## [SHORT EXERCISE]
Render the records from the line containing "Where should I click to: Click" through the line containing "Action: pyautogui.click(x=82, y=69)" as a Markdown table with the columns Row and Line. Number each line in sequence and omit blank lines.
>> Start RECORDS PROVIDED
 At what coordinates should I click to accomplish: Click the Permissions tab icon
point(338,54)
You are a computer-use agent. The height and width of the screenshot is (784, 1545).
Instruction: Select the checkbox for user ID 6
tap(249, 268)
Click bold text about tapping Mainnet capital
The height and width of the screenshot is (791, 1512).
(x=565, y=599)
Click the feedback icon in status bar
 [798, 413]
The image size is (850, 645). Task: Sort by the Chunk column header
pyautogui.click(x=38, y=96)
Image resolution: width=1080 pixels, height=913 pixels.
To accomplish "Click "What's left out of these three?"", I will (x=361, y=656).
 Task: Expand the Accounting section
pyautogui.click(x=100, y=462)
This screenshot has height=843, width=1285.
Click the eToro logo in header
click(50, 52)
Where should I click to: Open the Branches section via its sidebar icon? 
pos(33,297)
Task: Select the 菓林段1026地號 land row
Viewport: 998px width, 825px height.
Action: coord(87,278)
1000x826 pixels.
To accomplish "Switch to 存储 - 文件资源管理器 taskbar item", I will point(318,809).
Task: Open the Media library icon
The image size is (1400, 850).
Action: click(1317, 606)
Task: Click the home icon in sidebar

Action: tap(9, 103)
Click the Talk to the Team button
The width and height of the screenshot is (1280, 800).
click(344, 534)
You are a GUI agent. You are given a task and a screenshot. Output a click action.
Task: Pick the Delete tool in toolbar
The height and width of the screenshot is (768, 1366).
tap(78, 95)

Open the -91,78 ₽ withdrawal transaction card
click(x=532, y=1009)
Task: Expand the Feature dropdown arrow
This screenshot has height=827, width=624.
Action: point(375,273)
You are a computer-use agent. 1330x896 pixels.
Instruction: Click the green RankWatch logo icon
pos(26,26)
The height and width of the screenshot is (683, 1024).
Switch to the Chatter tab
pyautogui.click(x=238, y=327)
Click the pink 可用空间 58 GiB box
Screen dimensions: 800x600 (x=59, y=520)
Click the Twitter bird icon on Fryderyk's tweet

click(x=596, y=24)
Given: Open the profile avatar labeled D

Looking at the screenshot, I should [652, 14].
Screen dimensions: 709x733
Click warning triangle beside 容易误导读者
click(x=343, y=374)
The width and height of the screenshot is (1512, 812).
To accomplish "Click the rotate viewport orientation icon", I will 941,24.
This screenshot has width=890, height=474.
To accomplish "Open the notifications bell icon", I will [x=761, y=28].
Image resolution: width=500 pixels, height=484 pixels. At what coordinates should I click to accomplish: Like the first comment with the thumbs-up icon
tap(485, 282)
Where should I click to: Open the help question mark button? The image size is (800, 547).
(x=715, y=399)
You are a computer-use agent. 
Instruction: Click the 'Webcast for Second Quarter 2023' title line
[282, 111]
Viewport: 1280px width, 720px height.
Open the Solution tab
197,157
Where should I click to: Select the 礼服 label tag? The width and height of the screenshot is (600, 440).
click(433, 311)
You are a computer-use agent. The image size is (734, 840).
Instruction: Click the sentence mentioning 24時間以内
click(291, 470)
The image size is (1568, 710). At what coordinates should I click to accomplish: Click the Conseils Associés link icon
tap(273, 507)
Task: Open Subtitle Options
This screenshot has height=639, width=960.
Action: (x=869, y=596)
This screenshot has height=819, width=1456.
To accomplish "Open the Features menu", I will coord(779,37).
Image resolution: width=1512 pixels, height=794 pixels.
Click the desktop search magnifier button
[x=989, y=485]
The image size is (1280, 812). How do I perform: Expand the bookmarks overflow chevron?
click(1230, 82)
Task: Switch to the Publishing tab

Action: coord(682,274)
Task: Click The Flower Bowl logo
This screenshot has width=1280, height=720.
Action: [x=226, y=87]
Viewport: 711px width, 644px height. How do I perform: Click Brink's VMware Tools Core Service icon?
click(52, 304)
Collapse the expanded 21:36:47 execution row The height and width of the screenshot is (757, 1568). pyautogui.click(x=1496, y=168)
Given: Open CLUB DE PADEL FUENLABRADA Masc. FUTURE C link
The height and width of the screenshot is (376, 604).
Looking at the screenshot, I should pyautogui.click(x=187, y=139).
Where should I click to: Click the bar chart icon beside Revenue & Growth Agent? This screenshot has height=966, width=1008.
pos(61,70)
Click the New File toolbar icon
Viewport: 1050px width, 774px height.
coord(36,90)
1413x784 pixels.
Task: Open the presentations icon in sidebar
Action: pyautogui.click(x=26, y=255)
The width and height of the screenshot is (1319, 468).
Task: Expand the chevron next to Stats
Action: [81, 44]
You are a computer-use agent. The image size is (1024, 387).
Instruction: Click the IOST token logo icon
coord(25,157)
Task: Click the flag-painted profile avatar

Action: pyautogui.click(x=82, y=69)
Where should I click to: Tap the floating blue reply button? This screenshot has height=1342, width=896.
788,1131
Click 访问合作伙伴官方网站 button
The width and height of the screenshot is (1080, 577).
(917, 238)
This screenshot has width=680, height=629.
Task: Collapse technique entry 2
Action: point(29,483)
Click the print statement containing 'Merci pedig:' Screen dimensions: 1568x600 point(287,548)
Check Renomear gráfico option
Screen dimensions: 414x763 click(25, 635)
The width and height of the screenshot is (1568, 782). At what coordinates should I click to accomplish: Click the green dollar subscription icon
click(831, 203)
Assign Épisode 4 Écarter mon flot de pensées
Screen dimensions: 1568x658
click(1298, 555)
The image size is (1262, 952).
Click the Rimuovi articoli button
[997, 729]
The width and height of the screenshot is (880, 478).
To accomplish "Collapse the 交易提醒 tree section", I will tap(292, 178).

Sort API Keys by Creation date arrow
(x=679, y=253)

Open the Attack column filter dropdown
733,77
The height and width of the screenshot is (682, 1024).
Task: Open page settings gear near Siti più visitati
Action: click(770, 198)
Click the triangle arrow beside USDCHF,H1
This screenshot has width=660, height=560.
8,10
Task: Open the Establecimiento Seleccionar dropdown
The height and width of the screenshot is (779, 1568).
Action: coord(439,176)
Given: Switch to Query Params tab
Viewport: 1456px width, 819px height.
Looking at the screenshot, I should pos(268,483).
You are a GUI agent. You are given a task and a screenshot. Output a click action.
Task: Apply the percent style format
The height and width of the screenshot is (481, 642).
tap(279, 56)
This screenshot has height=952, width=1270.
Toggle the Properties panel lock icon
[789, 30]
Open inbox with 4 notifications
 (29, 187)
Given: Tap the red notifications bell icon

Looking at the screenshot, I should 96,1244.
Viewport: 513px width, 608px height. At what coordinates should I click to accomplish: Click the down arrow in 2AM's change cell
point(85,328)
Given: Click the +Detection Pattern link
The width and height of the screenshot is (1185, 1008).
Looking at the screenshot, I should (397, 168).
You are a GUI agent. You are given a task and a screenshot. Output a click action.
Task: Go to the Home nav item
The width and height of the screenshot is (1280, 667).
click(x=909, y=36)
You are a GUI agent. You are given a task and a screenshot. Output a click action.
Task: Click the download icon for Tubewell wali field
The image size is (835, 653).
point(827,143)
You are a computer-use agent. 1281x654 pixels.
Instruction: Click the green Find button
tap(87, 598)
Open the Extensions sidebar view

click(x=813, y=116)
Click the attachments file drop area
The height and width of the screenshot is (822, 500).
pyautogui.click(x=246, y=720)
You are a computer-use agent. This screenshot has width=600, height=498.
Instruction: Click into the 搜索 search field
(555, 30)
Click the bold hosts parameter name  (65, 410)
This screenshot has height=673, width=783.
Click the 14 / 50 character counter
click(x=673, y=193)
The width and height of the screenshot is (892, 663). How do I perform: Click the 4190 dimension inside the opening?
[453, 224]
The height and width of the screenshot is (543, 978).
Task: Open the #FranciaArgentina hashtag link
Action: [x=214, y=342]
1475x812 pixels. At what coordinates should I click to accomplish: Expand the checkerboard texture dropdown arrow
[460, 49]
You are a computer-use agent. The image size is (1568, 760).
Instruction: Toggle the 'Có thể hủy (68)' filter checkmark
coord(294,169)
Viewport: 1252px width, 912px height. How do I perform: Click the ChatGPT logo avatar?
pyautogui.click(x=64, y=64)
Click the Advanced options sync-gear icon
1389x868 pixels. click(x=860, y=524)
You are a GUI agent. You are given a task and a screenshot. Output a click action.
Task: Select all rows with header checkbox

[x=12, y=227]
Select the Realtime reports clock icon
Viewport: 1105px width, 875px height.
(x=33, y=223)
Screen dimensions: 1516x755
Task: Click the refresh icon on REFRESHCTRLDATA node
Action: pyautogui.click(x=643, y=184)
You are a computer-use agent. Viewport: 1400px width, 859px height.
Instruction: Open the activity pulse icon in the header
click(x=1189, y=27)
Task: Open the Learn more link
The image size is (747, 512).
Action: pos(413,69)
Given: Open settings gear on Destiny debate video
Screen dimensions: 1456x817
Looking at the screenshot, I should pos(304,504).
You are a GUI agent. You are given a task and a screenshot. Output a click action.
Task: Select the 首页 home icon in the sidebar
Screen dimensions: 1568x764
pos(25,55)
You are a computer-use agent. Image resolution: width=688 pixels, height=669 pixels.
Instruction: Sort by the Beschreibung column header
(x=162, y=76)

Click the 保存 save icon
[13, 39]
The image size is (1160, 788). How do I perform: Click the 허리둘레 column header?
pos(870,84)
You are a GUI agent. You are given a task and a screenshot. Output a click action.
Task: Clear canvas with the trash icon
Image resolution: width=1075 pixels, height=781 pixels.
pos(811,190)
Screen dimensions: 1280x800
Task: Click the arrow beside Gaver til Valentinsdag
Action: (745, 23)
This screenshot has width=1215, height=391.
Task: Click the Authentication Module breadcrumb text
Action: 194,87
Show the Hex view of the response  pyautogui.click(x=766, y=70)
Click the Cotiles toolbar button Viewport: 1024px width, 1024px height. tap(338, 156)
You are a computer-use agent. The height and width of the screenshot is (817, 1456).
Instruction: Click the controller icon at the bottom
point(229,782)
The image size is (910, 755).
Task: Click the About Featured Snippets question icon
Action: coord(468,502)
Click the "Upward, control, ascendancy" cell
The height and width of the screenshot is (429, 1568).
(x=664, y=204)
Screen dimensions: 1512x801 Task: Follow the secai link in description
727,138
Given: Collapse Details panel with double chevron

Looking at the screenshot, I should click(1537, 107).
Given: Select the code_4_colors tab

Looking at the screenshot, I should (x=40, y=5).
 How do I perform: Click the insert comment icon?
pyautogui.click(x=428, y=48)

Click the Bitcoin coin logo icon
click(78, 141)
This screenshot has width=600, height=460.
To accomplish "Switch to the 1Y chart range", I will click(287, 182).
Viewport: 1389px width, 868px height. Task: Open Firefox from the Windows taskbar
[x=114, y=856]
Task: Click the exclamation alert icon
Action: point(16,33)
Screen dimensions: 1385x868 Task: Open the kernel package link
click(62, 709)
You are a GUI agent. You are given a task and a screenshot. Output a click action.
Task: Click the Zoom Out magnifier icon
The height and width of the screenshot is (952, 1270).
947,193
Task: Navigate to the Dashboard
>> End RECORDS PROVIDED
## [OUTPUT BELOW]
| Row | Line |
|---|---|
| 1 | Where should I click to: Click the bar chart icon beside Revenue & Growth Agent? This screenshot has height=966, width=1008. |
| 2 | pos(61,70) |
| 3 | Click the New File toolbar icon |
| 4 | Viewport: 1050px width, 774px height. |
| 5 | coord(36,90) |
| 6 | 1413x784 pixels. |
| 7 | Task: Open the presentations icon in sidebar |
| 8 | Action: pyautogui.click(x=26, y=255) |
| 9 | The width and height of the screenshot is (1319, 468). |
| 10 | Task: Expand the chevron next to Stats |
| 11 | Action: [81, 44] |
| 12 | You are a computer-use agent. The image size is (1024, 387). |
| 13 | Instruction: Click the IOST token logo icon |
| 14 | coord(25,157) |
| 15 | Task: Click the flag-painted profile avatar |
| 16 | Action: pyautogui.click(x=82, y=69) |